= TÂCHE DEMANDÉE 1 =
Dans les lignes fournies, renommez « Settings » en « Preferences » de la ligne contenant « The height and width of the screenshot is (442, 859). » à la ligne contenant « pyautogui.click(x=983, y=27) », puis reproduisez ces seules lignes sans aucune autre modification.

Dans les deux cas la subrogation ne sera pas « profitable » au garant de livraison dont le recours est rejeté pour prescription de l’action du subrogeant dans le premier cas, et dans le deuxième cas pour irrecevabilité de l’action du subrogeant, en raison de l’absence de déclaration de sinistre de celui-ci dans les formes et conditions exigées par les articles L. 242-1 et A/243-1 et son annexe II du Code des assurances.
De sorte que le garant de livraison n’est pas plus fondé, dans son recours à l’encontre de l’assureur dommages ouvrage, dans les hypothèses ci-avant évoquées, objet des arrêts rapportés, qu’il ne l’a été dans son recours à l’encontre du banquier prêteur objet de trois arrêts des 2, 15 et 16 décembre 2009 que nous avons commentés dans ces même colonnes (J.-P. Karila et L. Karila, RGDA 2010, p. 104).
2.Le premier arrêt rapporté ne remet pas en cause notamment les arrêts de principe concernant le recours du garant de livraison contre l’assureur dommages ouvrage, arrêts rendus les 3 juillet 2001 (Cass. 1re civ., 3 juill. 2001 – no 98-12750 – Bull. civ. I, no 200) et 13 novembre 2003 (Cass. 3e civ., 13 nov. 2003 – no 02-14500 – Bull. civ. III, no 195), dernier arrêt qui énonce que « le débiteur qui s’acquitte d’une dette qui lui est personnelle peut néanmoins prétendre bénéficier de la subrogation s’il a, par son paiement, libéré envers leur créancier commun, celui sur lequel doit peser la charge définitive de la dette ».
On rappellera néanmoins que deux arrêts du 3 décembre 2008 (Cass. 3e civ., 3 déc. 2008 – no 07-20931 – Bull. civ. III, no 192 ; Cass. 3e civ., 3 déc. 2008 – no 07-20932 – Bull. civ. III, no 192 [Constr. urb. 2000, Comm. 8, X. Sizaire]) avaient posé le principe contraire en énonçant, à l’occasion du recours du garant de livraison contre le constructeur de maison individuelle qu’il ne disposait pas à l’encontre de celui-ci du recours subrogatoire institué par l’article 1251. 3o. du Code civil, dès lors qu’il ne fait qu’exécuter une obligation qui lui est personnelle et qu’il est tenu, dans ses rapports avec le constructeur, de la charge définitive de la dette qu’il a acquittée à la suite de la défaillance de celui-ci.

= LIGNES FOURNIES =
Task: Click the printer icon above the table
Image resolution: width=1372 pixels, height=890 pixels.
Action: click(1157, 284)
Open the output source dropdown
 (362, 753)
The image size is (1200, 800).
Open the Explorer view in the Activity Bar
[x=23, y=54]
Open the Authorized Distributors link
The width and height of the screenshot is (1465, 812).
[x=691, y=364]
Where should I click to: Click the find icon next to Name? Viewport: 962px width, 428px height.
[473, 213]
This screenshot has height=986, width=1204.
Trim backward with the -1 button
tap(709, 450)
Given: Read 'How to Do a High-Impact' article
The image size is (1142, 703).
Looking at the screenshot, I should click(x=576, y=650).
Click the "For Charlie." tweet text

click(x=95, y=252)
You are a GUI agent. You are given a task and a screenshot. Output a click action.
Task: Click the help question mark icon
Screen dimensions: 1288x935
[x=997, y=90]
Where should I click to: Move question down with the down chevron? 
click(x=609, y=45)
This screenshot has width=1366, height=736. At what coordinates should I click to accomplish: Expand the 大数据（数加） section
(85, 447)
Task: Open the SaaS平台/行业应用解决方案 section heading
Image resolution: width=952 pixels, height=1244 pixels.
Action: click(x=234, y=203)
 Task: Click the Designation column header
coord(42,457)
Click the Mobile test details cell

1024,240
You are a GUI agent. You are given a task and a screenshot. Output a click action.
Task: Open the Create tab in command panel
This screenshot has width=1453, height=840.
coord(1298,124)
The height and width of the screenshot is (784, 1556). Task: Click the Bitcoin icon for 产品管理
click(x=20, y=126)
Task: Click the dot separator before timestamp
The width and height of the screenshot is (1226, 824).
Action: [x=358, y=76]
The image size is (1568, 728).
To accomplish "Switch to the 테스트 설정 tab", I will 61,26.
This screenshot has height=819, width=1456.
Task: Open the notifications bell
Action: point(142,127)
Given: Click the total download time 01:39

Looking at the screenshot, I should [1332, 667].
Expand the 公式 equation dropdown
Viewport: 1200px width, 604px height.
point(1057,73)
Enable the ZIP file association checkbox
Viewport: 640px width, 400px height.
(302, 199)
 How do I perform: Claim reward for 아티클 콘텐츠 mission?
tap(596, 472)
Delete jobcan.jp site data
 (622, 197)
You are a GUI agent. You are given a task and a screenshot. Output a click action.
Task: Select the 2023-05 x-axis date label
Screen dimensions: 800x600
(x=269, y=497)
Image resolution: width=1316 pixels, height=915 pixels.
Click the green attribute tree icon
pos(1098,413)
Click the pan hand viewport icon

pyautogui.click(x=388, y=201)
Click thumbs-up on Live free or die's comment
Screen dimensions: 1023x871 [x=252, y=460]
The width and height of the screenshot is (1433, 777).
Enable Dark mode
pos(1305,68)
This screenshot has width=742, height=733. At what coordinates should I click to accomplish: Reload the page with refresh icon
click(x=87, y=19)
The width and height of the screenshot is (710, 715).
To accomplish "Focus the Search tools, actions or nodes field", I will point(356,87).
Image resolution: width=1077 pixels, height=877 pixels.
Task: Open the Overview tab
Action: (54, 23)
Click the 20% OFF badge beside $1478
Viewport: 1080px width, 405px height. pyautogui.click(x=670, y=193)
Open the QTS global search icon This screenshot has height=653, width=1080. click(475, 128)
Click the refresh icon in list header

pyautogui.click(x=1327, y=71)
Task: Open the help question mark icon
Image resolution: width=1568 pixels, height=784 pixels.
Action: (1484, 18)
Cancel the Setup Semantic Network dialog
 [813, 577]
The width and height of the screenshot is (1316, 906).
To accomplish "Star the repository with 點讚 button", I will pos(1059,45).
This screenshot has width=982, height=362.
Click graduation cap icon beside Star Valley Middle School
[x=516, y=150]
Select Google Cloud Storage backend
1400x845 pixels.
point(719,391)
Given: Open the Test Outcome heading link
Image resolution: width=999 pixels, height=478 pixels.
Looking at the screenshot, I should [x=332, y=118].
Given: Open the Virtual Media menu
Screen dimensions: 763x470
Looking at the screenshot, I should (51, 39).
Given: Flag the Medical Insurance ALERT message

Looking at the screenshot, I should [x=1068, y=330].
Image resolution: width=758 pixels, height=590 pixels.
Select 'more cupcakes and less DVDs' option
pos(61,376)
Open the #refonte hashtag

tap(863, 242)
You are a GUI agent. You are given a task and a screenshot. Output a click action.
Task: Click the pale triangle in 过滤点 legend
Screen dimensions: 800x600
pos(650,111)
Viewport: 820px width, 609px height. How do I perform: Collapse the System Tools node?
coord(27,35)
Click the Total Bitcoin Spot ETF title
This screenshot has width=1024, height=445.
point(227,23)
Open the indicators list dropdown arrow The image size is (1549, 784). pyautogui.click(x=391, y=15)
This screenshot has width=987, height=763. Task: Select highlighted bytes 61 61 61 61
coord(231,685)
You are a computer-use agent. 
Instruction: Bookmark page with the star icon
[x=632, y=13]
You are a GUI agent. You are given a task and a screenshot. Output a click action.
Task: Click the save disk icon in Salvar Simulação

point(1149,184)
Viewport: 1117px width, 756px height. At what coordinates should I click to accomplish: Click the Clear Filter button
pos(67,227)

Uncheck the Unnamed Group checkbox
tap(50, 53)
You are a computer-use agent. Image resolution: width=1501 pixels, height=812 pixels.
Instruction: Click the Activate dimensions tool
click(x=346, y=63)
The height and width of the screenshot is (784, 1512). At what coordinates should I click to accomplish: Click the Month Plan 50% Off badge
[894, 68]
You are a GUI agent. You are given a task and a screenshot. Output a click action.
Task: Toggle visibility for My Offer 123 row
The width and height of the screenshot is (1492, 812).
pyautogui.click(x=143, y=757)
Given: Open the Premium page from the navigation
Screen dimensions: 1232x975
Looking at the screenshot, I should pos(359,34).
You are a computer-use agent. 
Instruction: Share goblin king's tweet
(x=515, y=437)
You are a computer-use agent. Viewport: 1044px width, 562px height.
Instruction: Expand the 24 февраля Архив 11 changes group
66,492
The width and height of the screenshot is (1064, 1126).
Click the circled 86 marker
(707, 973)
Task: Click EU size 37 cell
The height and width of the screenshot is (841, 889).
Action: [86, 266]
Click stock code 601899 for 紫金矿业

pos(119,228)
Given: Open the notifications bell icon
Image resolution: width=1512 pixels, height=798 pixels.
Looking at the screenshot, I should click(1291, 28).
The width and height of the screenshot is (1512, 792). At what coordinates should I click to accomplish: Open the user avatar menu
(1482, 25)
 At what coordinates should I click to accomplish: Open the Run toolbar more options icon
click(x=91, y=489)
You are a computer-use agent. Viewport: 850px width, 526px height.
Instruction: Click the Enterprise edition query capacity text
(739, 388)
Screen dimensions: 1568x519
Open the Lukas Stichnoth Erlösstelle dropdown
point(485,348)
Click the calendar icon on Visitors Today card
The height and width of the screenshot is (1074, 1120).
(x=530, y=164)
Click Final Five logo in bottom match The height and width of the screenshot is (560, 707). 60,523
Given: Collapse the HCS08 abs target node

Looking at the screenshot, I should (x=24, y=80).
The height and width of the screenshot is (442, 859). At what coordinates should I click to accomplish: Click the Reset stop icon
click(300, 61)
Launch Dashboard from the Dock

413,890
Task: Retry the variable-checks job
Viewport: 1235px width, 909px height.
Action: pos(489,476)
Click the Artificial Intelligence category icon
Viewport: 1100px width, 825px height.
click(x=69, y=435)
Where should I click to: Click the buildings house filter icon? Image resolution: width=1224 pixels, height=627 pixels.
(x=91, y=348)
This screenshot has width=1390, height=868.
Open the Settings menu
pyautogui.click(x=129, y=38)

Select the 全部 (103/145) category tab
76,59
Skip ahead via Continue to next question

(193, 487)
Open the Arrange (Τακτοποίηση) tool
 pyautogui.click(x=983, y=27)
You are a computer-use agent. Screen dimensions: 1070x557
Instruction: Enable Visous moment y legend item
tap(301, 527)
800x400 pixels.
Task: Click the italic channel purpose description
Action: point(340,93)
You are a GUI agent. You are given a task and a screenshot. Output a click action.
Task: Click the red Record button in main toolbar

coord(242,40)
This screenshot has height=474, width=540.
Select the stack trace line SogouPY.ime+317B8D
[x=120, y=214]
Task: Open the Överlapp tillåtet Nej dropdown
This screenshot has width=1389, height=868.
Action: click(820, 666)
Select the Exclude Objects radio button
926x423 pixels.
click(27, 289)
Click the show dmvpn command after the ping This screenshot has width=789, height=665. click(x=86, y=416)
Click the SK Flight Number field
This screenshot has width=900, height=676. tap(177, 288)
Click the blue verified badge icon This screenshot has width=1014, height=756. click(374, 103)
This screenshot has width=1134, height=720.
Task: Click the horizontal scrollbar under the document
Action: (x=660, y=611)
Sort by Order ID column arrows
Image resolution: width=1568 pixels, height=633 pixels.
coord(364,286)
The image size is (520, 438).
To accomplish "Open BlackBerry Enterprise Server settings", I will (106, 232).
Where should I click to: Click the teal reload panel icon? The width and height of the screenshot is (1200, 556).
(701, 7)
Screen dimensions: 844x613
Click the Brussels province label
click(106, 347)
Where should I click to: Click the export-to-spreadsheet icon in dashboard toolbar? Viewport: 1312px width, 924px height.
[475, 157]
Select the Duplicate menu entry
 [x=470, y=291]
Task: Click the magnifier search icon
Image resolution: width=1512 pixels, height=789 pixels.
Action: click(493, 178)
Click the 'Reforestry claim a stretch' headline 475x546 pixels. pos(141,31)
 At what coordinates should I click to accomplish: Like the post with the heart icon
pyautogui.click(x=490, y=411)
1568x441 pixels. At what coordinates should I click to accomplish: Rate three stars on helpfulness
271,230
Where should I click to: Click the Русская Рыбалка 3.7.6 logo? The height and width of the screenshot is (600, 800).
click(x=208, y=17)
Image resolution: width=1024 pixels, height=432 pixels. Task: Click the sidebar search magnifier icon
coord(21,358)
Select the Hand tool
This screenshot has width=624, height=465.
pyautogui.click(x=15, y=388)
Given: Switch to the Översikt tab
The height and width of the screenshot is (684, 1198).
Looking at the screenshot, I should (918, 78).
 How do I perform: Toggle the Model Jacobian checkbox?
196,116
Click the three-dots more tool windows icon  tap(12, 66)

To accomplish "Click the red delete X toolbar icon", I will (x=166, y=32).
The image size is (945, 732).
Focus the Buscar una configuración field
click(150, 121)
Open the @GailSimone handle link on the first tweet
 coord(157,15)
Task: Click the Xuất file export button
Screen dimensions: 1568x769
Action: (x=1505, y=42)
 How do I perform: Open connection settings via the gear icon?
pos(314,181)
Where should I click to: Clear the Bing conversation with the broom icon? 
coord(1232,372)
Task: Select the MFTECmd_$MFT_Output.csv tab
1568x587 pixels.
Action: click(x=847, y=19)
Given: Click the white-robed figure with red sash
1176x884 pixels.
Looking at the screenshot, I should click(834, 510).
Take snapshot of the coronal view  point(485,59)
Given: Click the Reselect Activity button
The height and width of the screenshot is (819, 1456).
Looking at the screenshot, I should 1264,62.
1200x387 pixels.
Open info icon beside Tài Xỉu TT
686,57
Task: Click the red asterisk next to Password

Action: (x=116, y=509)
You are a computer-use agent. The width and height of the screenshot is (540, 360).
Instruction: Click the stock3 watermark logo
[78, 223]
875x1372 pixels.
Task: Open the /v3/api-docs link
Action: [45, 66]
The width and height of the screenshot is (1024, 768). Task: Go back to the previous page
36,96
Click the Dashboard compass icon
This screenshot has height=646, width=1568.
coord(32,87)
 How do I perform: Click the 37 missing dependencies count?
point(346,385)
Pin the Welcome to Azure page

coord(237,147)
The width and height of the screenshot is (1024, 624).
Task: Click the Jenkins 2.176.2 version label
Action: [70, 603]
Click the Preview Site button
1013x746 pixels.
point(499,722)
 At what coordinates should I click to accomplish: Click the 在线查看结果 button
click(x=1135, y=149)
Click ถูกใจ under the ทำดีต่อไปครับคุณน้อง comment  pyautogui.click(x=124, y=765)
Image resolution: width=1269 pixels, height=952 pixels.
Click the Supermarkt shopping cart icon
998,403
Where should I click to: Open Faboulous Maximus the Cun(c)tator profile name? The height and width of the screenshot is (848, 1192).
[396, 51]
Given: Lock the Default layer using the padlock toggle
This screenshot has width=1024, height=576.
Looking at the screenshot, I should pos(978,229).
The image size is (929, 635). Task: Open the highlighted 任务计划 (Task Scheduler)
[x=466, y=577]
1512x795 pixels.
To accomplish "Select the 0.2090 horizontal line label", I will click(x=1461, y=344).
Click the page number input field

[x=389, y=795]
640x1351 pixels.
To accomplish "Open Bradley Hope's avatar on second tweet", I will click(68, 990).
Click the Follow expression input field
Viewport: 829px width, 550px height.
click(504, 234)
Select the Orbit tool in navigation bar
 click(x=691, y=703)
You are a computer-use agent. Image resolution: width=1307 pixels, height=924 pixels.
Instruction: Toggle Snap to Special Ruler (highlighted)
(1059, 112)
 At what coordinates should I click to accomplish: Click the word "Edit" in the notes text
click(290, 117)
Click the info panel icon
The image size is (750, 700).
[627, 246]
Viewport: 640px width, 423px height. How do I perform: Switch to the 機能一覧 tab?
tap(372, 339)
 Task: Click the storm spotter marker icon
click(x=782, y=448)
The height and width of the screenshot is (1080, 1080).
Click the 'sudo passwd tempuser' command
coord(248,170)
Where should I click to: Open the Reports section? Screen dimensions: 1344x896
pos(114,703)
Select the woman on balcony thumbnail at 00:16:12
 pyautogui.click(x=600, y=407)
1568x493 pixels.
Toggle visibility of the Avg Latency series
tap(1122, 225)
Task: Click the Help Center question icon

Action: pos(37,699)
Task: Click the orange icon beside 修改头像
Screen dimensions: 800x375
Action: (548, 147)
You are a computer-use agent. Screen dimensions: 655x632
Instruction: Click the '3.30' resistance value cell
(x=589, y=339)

= TÂCHE DEMANDÉE 2 =
Énumérez tous les numéros de pourvoi que cite le texte sur le recours du garant de livraison.

= RÉPONSE ATTENDUE 1 =
The height and width of the screenshot is (442, 859). At what coordinates should I click to accomplish: Click the Reset stop icon
click(300, 61)
Launch Dashboard from the Dock

413,890
Task: Retry the variable-checks job
Viewport: 1235px width, 909px height.
Action: pos(489,476)
Click the Artificial Intelligence category icon
Viewport: 1100px width, 825px height.
click(x=69, y=435)
Where should I click to: Click the buildings house filter icon? Image resolution: width=1224 pixels, height=627 pixels.
(x=91, y=348)
This screenshot has width=1390, height=868.
Open the Preferences menu
pyautogui.click(x=129, y=38)

Select the 全部 (103/145) category tab
76,59
Skip ahead via Continue to next question

(193, 487)
Open the Arrange (Τακτοποίηση) tool
 pyautogui.click(x=983, y=27)

= RÉPONSE ATTENDUE 2 =
- no 98-12750
- no 02-14500
- no 07-20931
- no 07-20932